Jesus said the first and greatest commandment is this: Love the Lord your God with all your heart, with all your soul, and with all your mind” (Mt. 22:37 NET). This commandment is echoed in the OT and in the NT. When discussing this great commandment, Charles Hodge related it to religion, morality, and Romans 1:18ff. I’ve put his comments on this below, although it’s longer than my usual post. However, it’s pretty easy to read and very insightful. I’ve edited the layout slightly:
The preëminence of this commandment is further evident from the fact that religion, or the duty we owe to God, is the foundation of morality. Without the former, the latter cannot exist.
This is plain,
(1.) From the nature of the case. Morality is the conformity of an agent’s character and conduct to the moral law. But the moral law is the revealed will of God. If there be no God, there is no moral law; and if a man does not acknowledge or recognize God, there is no higher law than his own reason to which he can feel any obligation to be conformed.
(2.) It is a principle of our nature that if a man disregard a higher obligation, he will not be controlled by a lower. This principle was recognized by our Lord when He said, “He that is faithful in that which is least, is faithful also in much; and he that is unjust in the least, is unjust also in much.” (Luke 16:10.) This involves the converse: He that is unfaithful in much, is unfaithful in that which is least.
(3.) It is the testimony of experience that where religion has lost its hold on the minds of the people, there the moral law is trampled under foot.

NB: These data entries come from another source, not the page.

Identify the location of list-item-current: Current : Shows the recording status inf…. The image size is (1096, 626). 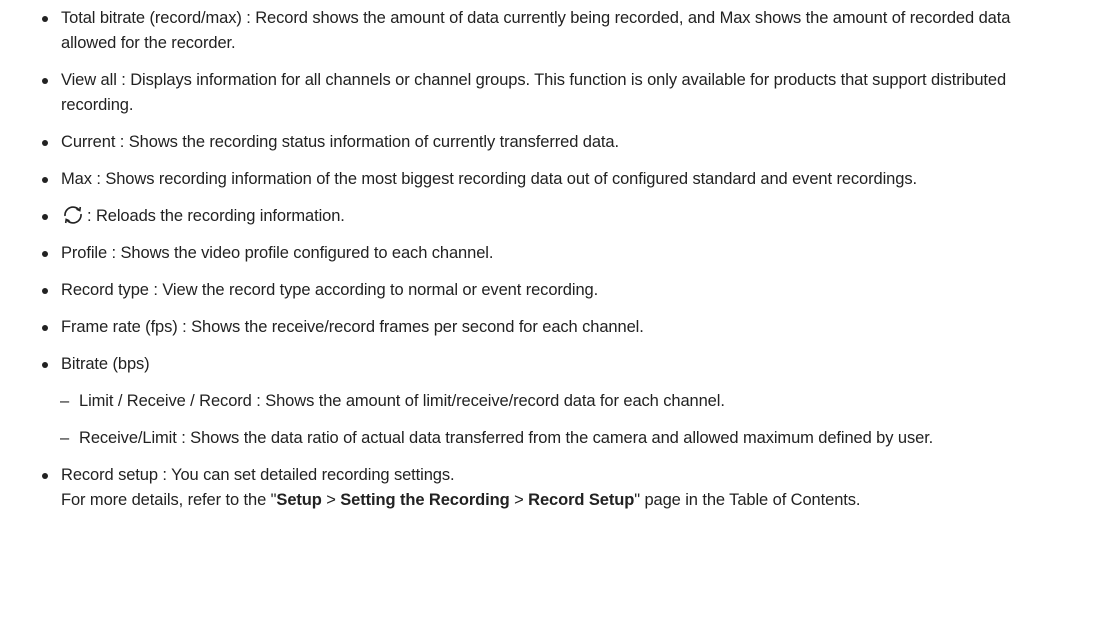
(548, 142).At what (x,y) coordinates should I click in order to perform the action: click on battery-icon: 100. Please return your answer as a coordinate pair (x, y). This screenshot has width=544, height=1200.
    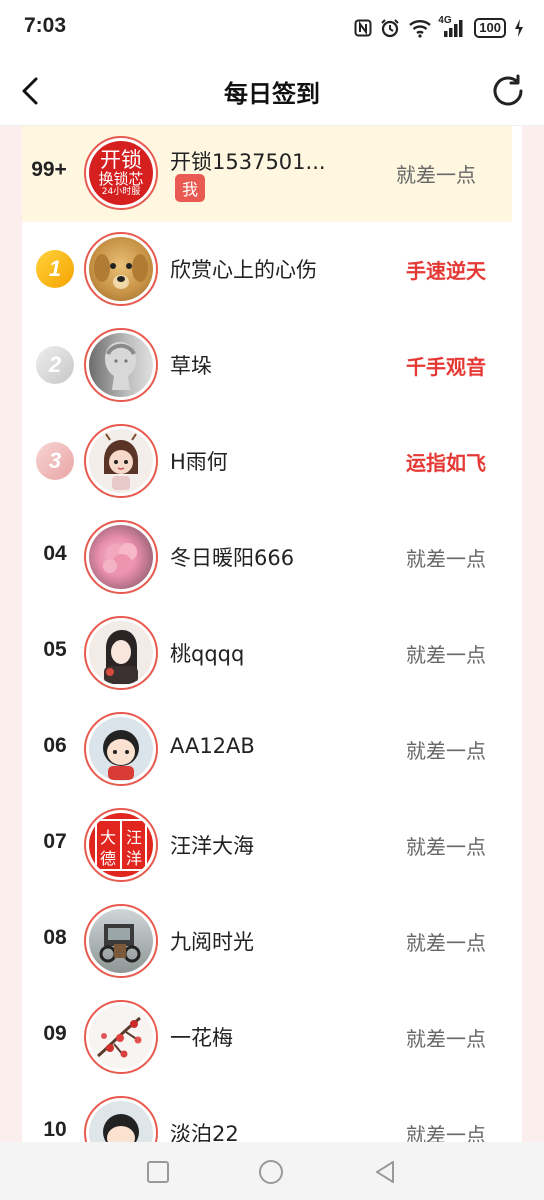
    Looking at the image, I should click on (490, 28).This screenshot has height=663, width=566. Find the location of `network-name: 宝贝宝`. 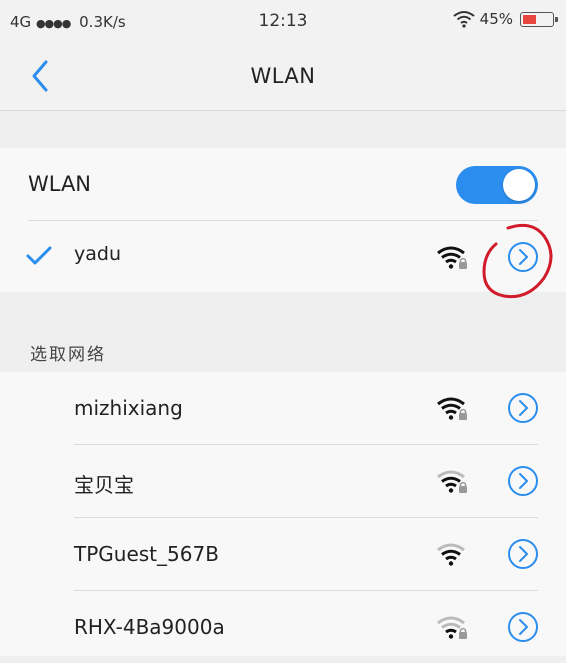

network-name: 宝贝宝 is located at coordinates (104, 485).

The criminal and dangerous class in every community consists of those who have no fear of God before their eyes.
(4.) It is the secret conviction of every man that his duty to God is his highest duty, as is evinced by the fact that the charge of atheism is one from which the human soul instinctively recoils. It is felt to be a charge of the utter degradation, or of the deadness of all that is highest and noblest in the nature of man.
(5.) The most decisive and solemn evidence of this truth, however, is to be found in the revealed purpose of God to forsake those who forsake Him; to give up to the unconstrained control of their evil passions, those who cast off their allegiance to Him. The Apostle says of the heathen world that it was “Because that when they knew God, they glorified him not as God, neither were thankful, … God gave them up unto vile affections.” (Rom. 1:21, 26.) And again in ver. 28, “As they did not like to retain God in their knowledge, God gave them over to a reprobate mind, to do those things which are not convenient; being filled with all unrighteousness, fornication, wickedness, covetousness, maliciousness; full of envy, murder, debate, deceit, malignity; whisperers, backbiters, haters of God, despiteful, proud, boasters, inventors of evil things, disobedient to parents, without understanding, covenant breakers, without natural affection, implacable, unmerciful.” Such are the natural, the actual, the inevitable, and the judicially ordained effects of men’s refusing to retain God in their knowledge.

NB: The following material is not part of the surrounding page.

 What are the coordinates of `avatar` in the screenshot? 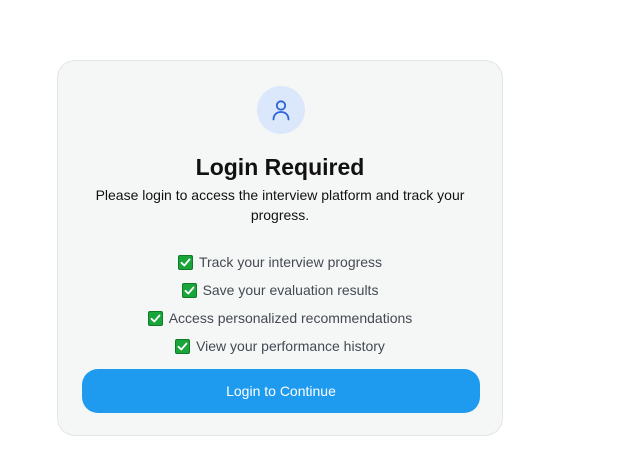 It's located at (281, 110).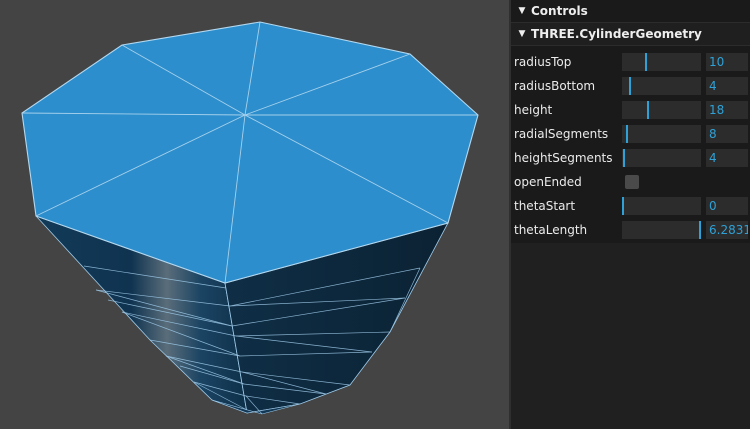 The image size is (750, 429). What do you see at coordinates (630, 336) in the screenshot?
I see `panel-empty-area` at bounding box center [630, 336]. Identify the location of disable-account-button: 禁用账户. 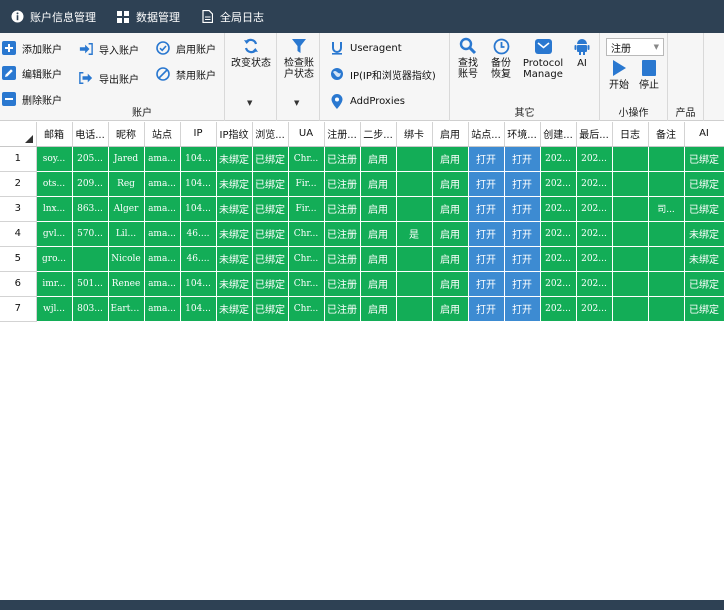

Notwithstanding all this we see multitudes of men of whom it may be said that God is not in all their thoughts. They never think of Him. They do not recognize his providence. They do not refer to his will as a rule of conduct. They do not feel their responsibility to Him for what they think or do. They do not worship Him; nor thank Him for their mercies. They are without God in the world. Yet they think well of themselves. They are not aware of the dreadful guilt involved in thus forgetting God, in habitually failing to discharge the first and highest duty that rests on rational creatures. Self-respect or regard to public opinion often renders such men decorous in their lives. But they are really dead while they live; and they have no security against the powers of darkness.

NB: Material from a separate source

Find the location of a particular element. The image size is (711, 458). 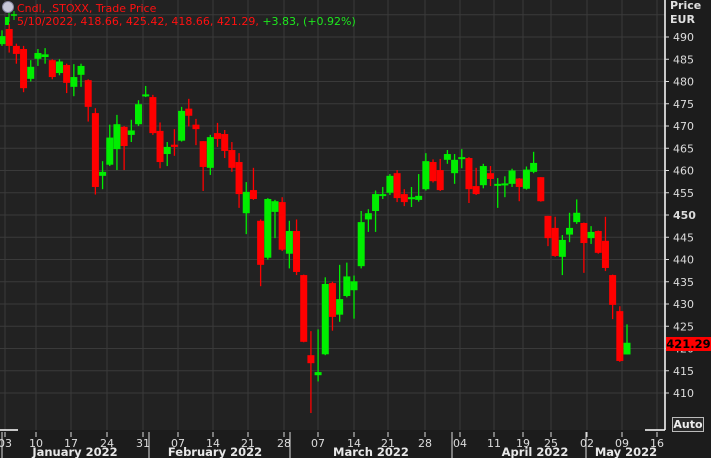

y-tick-label: 435 is located at coordinates (684, 282).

It is painful also to see that scientific men and philosophers so often endeavour to invalidate the arguments for the existence of God, and advance opinions inconsistent with Theism; arguing, as they in many cases do, to prove either that there is no evidence of the existence of any power in the universe other than of physical force, or that no knowledge, consciousness, or voluntary action can be predicated of an infinite Being. This is done in apparent unconsciousness that they are undermining the foundations of all religion and morality; or that they are exhibiting a state of mind which the Scriptures pronounce worthy of reprobation.